- **EXERCISE PROMPT**
Transcribe word for word each line from the one containing "The image size is (427, 319)." to the final line of the data, both included. Skip the pictures.

(Collected data)
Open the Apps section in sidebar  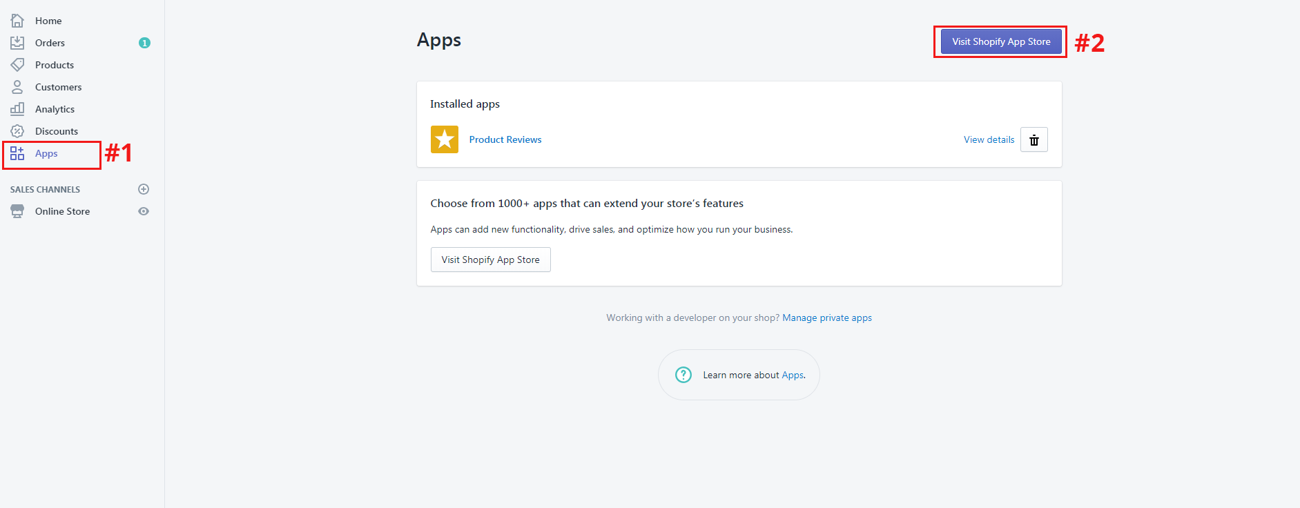(46, 154)
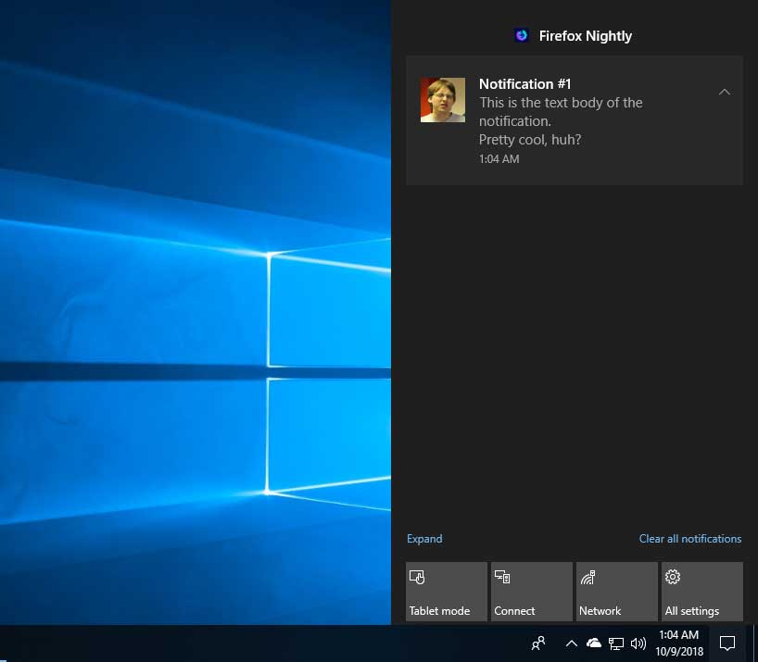Open the taskbar clock showing 1:04 AM
This screenshot has height=662, width=758.
tap(679, 643)
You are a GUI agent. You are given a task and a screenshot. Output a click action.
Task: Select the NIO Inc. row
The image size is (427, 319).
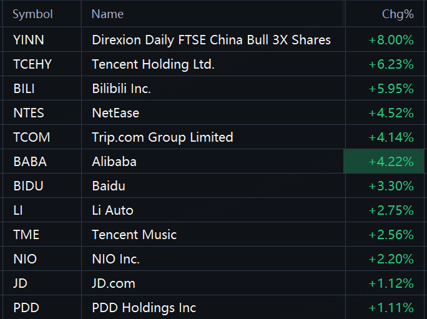point(214,259)
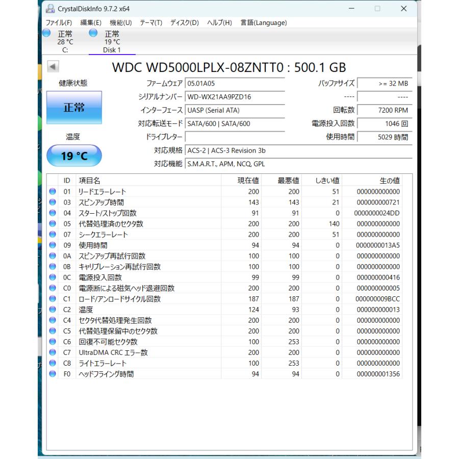This screenshot has width=459, height=459.
Task: Open the 言語(Language) dropdown menu
Action: coord(263,22)
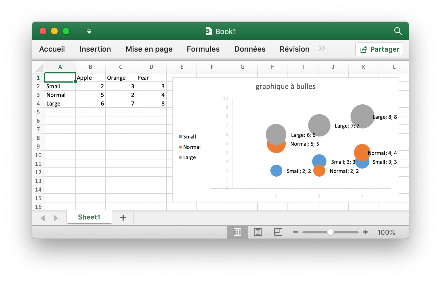This screenshot has height=281, width=441.
Task: Click the left sheet scroll arrow
Action: coord(43,218)
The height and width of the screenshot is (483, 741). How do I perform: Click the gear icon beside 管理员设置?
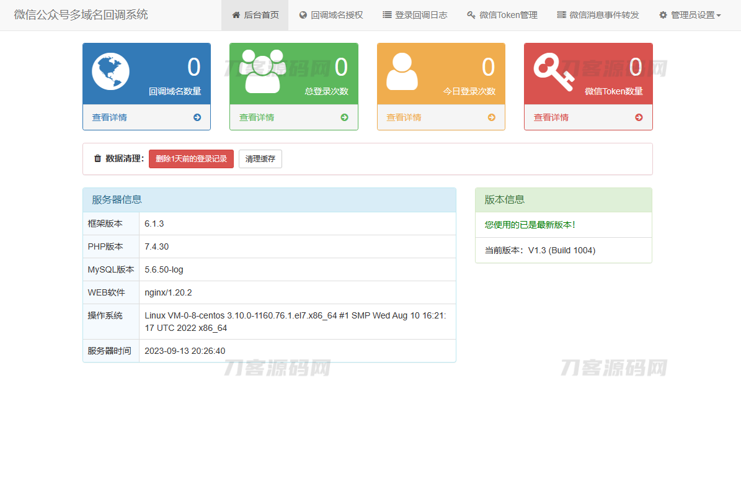pos(663,14)
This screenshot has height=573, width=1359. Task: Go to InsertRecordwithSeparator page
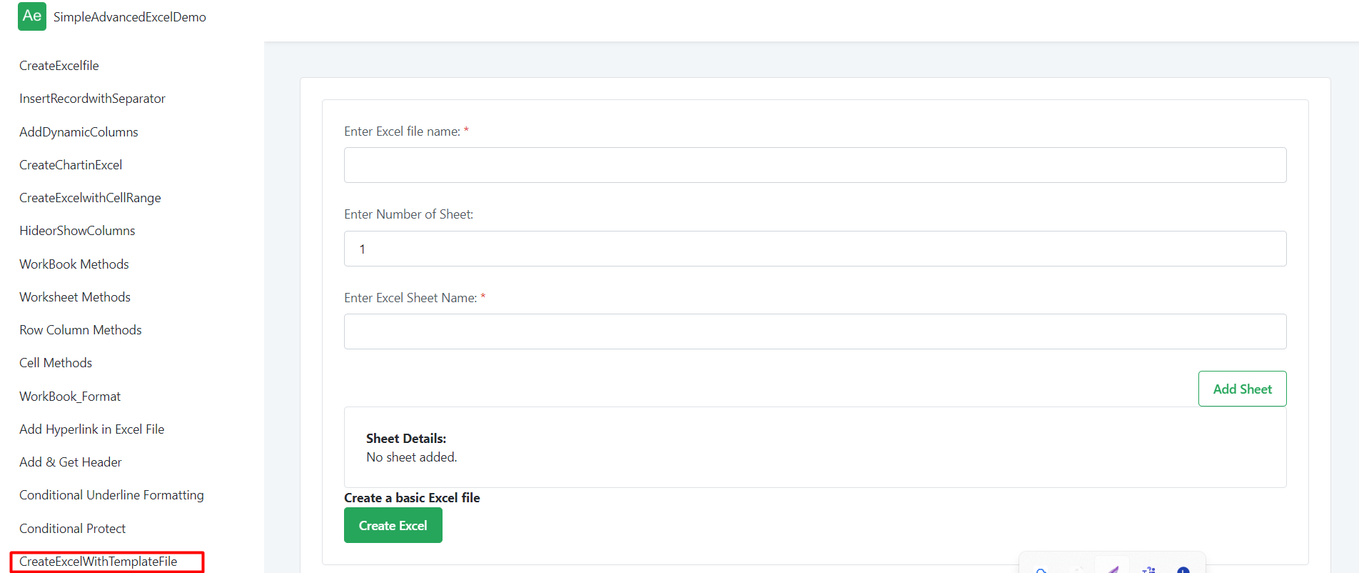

- **RESULT OF THE TASK**
The image size is (427, 319).
point(214,259)
This screenshot has width=459, height=459.
Task: Open the 言語(Language) dropdown menu
Action: coord(263,22)
This screenshot has height=281, width=441.
Task: Click the left sheet scroll arrow
Action: coord(43,218)
The height and width of the screenshot is (483, 741). How do I perform: Click the gear icon beside 管理员设置?
pos(663,14)
This screenshot has height=573, width=1359. Task: Go to InsertRecordwithSeparator page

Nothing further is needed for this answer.